斜陽 ★★★☆☆
没落していく貴族。
貴族の呪縛を自ら破り、かず子は次第に世間(慣習、道徳)で生きていく強さを身につけていく。
そのかず子とは対照的に、世間に合わせることが出来なかった弟の直治。
遺書でその苦悩が初めて分かった。
生きづらさ、苦悩、涙が多い内容のためか、かず子の母親への愛情、直治の遺書で初めて見せた本音の母親への愛情、いまわのきわに弟に息子と娘を頼む母親の愛情が際だった。
星3つ。
p.419
ああ、何かこの人たちは、間違っている。しかし、この人たちも、私の恋の場合と同じように、こうでもしなければ、生きて行かれないのかも知れない。人はこの世の中に生まれてきた以上は、どうしても生ききらなければいけないものならば、この人たちのこの生き切るための姿も、憎むべきではないかも知れぬ。生きている事。生きている事。ああ、それは、何というやりきれない息もたえだえの大事業であろうか。
p.439
人間は、みな、同じものだ。
なんという卑屈な言葉であろう。人をいやしめると同時に、みずからをもいやしめ、何のプライドもなく、あらゆる努力を放棄せしめるような言葉。マルキシズムは、働くもの優位を主張する。同じものだ、などとは言わぬ。ただ牛太郎(ぎゅうたろう 遊女屋で客引きをする若い男)だけがそれを言う。「へへ、いくら気取ったって、同じ人間じゃなええか」
なぜ、同じだと言うのか。優れている、と言えないのか。奴隷根性の復讐。
けれども、この言葉は、実に猥せつで、不気味で、ひとは互いにおびえ、あらゆる思想が姦せられ、努力は嘲笑せられ、幸福は否定せられ、美貌はけがされ、栄光は引きずりおろされ、所謂「世紀の不安」は、この不思議な一語からはっしていると僕はお思っているんです。

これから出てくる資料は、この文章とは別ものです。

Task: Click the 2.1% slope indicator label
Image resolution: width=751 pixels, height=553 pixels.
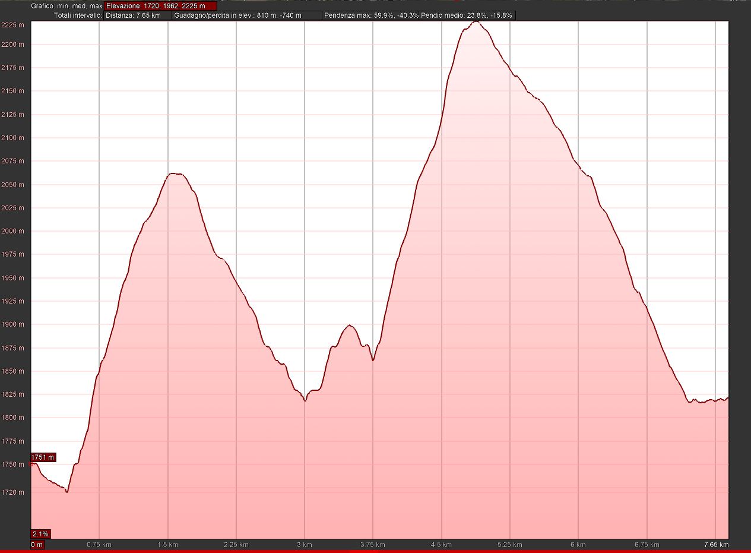Action: click(40, 533)
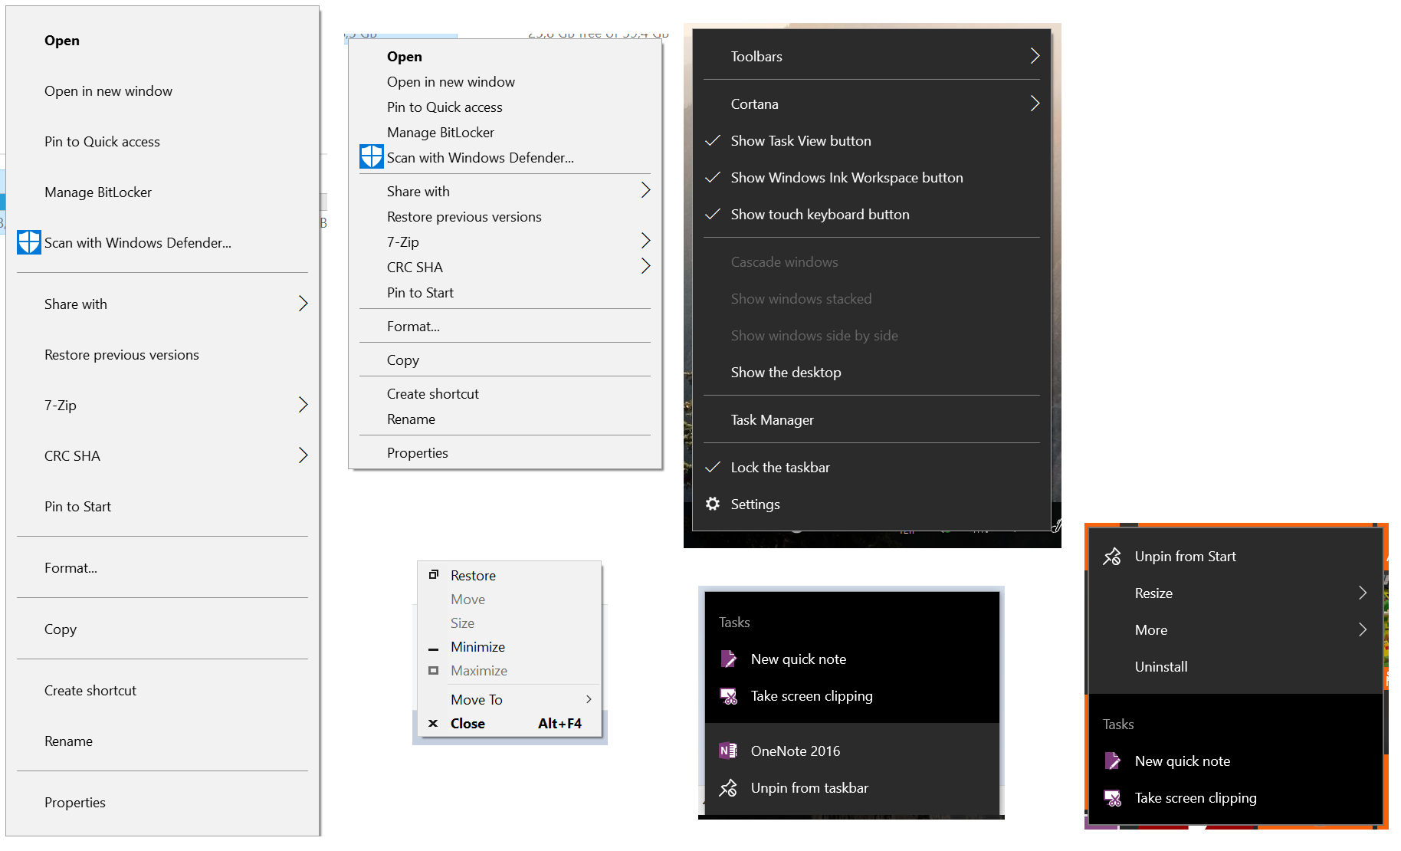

人間失格を読んだ後だと、太宰治の本音を直治を使って述べさせていると思える。
p.451
あのひとの持っているのは、田舎者の図々しさ、馬鹿な自信、ずるい商才、それだけなんです。
自分は高貴な人間と思われたくないと語った遺書の中で、人を蔑み見下す直治。
矛盾していると思った。
p.463
それは、私の生まれた子を、たったいちどでよろしゅうございますから、あなたの奥様に抱かせていただきたいのです。そうして、その時、私にこう言わせていただきます。
「これは、直治が、或る女のひとに内緒に産ませた子ですの」
なぜ、そうするのか、それだけはどなたにも申し上げられません。いいえ、私自身にも、なぜそうさせていただきたいのか、よくわかっていないのです。で、私は、どうしても、そうさせていいただかなければならないのです。直治というあの小さい犠牲者のために、どうしても、そうさせていただかなければならないのです。
これの意味は何だったんだろうか。
さっぱり見当が付かない。
内容紹介
古い道徳とどこまでも争い、太陽のように生きる一人の女。結核で死んで行く【日本で最後の貴婦人】のその母。昭和二十二年、死ぬ前年のこの作品は、作者の名を決定的なものにした。